Exercise instructions: Across the entries, count the lines that include "text" and report only that number.

======== Material to process

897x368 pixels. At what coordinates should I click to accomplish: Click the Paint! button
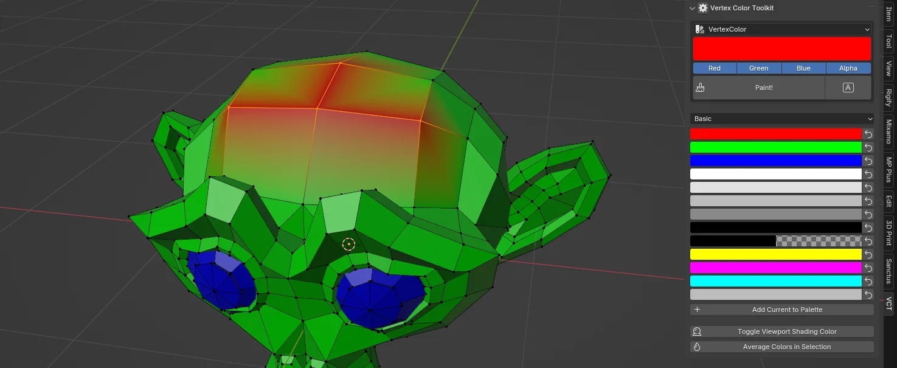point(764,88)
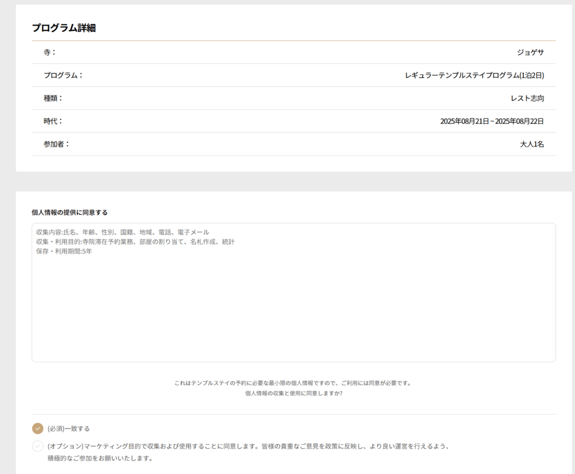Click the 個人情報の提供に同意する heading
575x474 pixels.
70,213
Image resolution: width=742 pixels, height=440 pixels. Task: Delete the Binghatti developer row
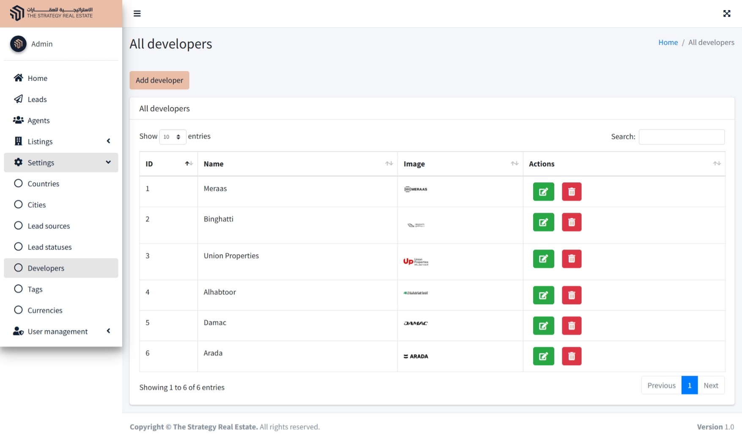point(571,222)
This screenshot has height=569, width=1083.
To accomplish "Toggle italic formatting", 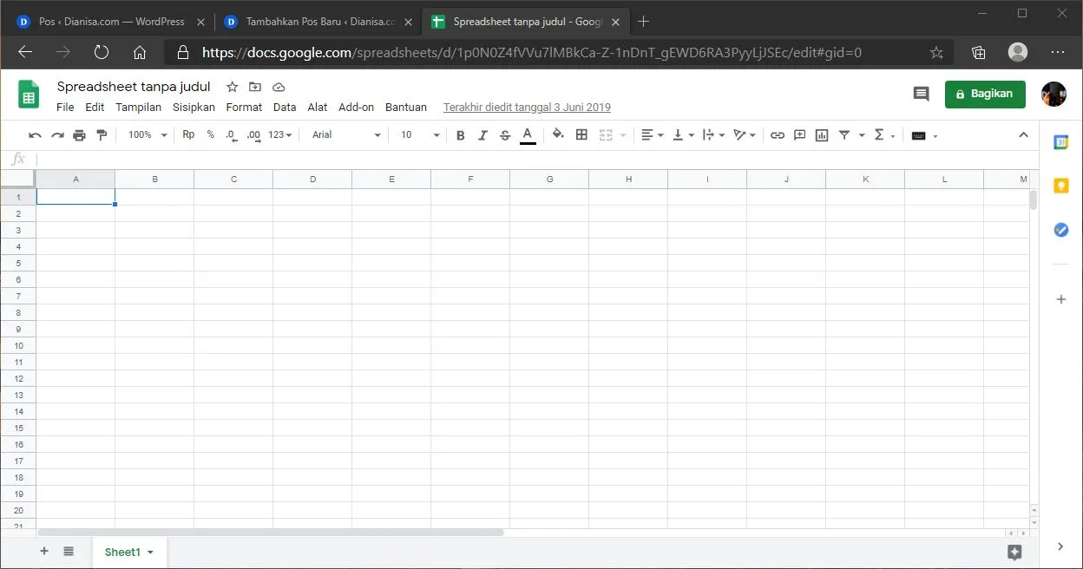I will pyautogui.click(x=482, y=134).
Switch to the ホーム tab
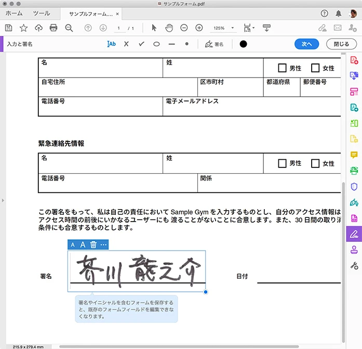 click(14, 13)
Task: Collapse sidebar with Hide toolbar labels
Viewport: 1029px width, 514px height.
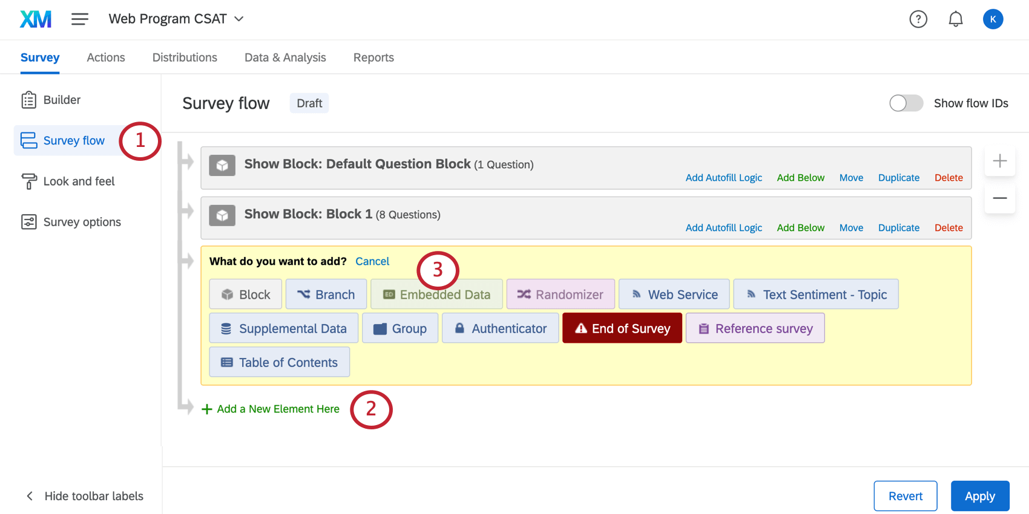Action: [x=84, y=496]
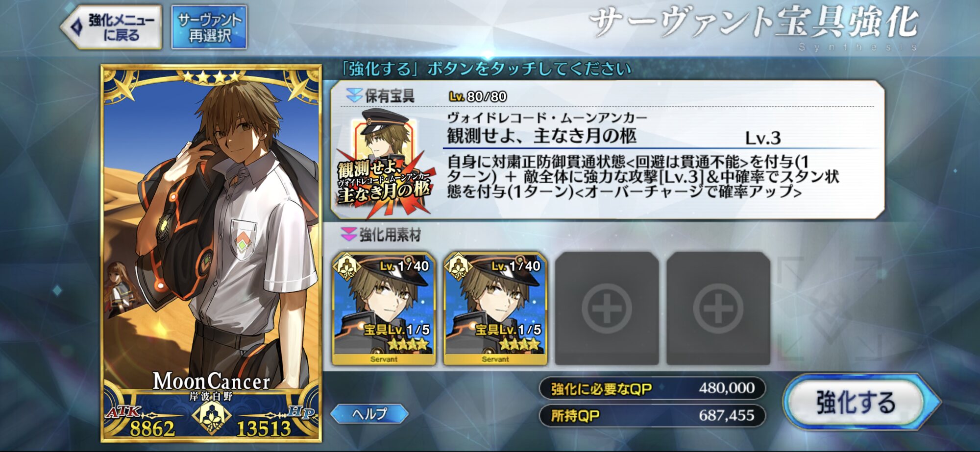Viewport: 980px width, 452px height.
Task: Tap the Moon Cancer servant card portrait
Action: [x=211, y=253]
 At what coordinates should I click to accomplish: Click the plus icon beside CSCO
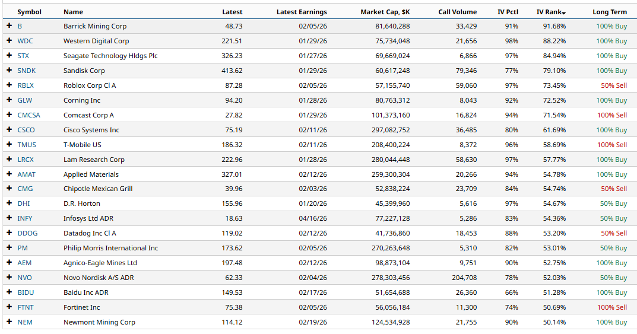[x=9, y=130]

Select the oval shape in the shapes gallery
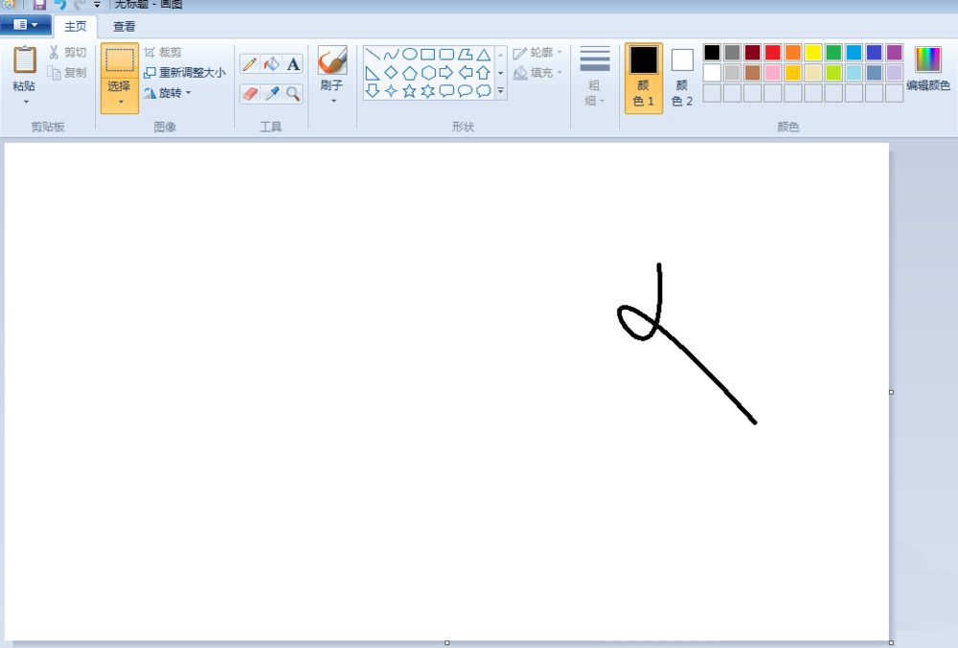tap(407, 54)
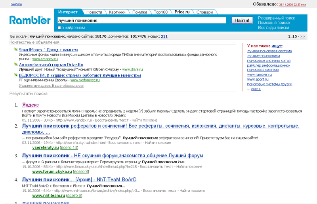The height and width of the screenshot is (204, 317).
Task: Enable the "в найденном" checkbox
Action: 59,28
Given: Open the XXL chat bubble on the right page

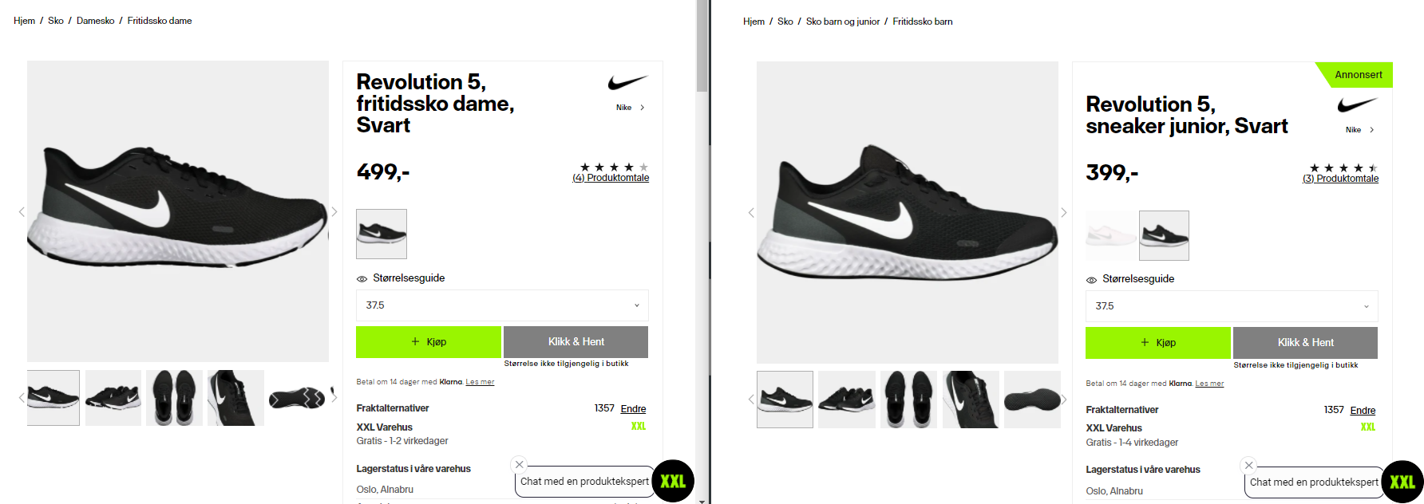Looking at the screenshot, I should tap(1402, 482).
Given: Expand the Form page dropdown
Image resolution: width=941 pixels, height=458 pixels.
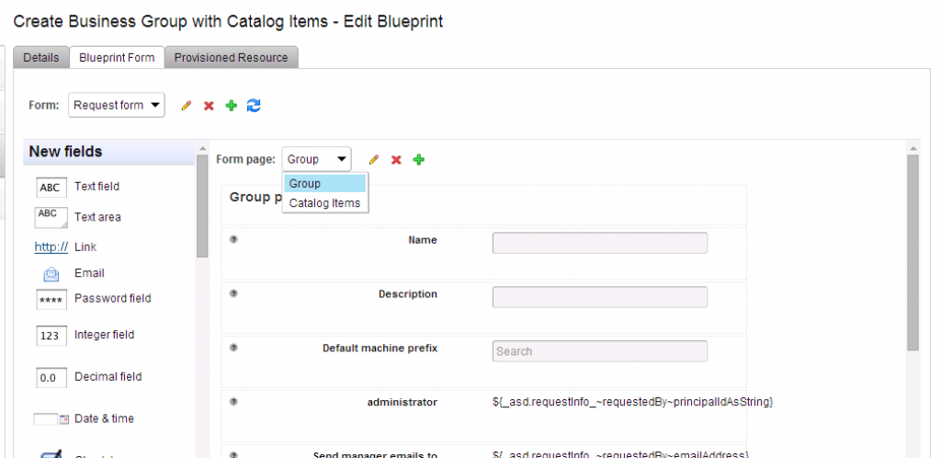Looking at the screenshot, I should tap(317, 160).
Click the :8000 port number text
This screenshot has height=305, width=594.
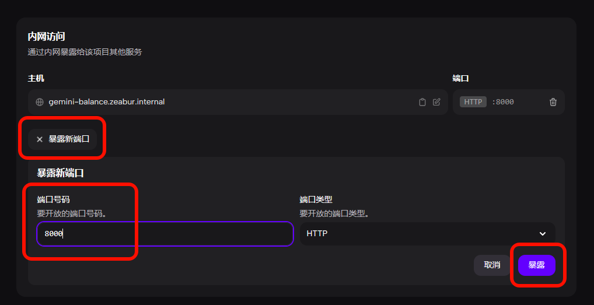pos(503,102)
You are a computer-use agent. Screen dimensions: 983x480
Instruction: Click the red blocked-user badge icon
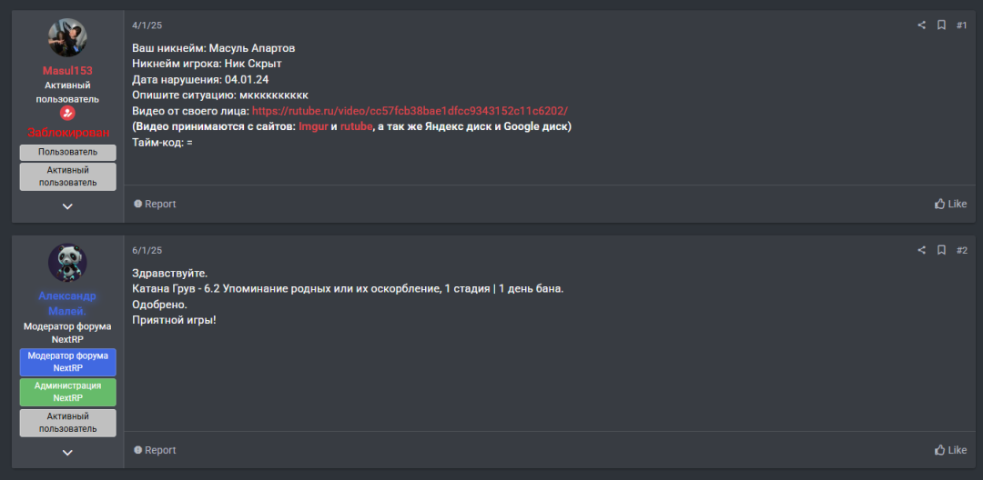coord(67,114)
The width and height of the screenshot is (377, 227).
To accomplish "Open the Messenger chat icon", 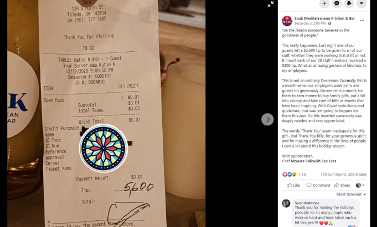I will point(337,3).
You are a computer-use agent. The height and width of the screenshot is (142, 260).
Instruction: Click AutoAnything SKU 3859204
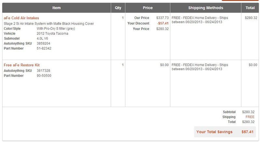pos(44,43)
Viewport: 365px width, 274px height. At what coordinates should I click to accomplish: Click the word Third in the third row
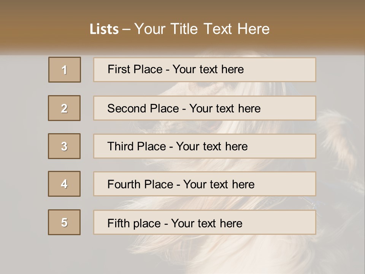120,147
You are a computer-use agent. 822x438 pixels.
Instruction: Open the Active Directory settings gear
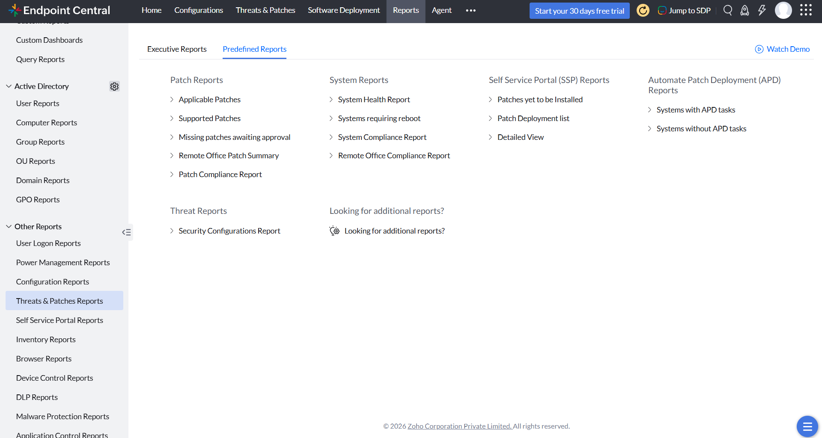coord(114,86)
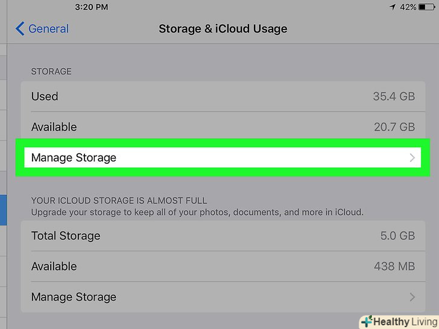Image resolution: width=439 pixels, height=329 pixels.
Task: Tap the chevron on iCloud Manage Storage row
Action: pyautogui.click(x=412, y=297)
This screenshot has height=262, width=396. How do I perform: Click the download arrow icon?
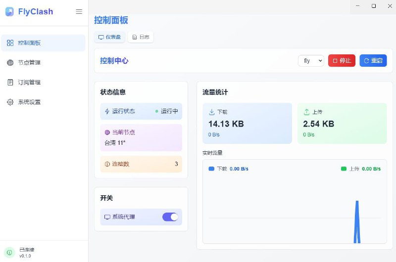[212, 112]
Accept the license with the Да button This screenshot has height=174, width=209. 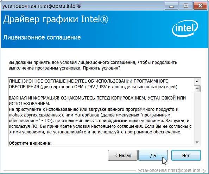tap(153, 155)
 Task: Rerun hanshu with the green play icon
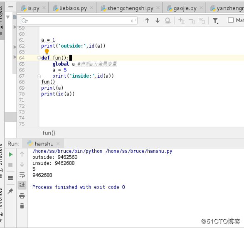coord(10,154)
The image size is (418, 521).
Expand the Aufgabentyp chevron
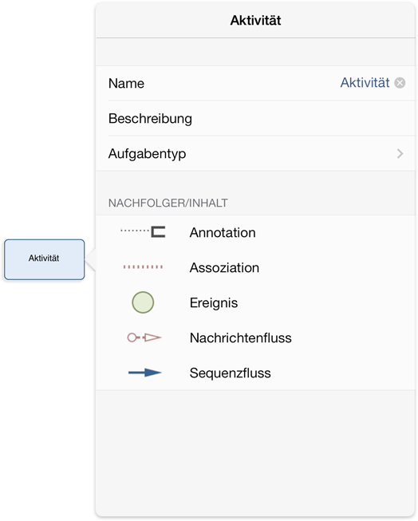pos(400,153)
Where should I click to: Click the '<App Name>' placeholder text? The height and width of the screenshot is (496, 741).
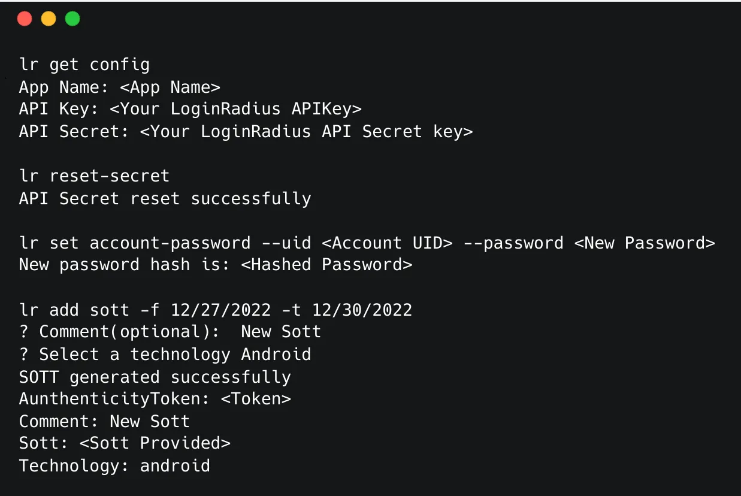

================

Exercise answer: 2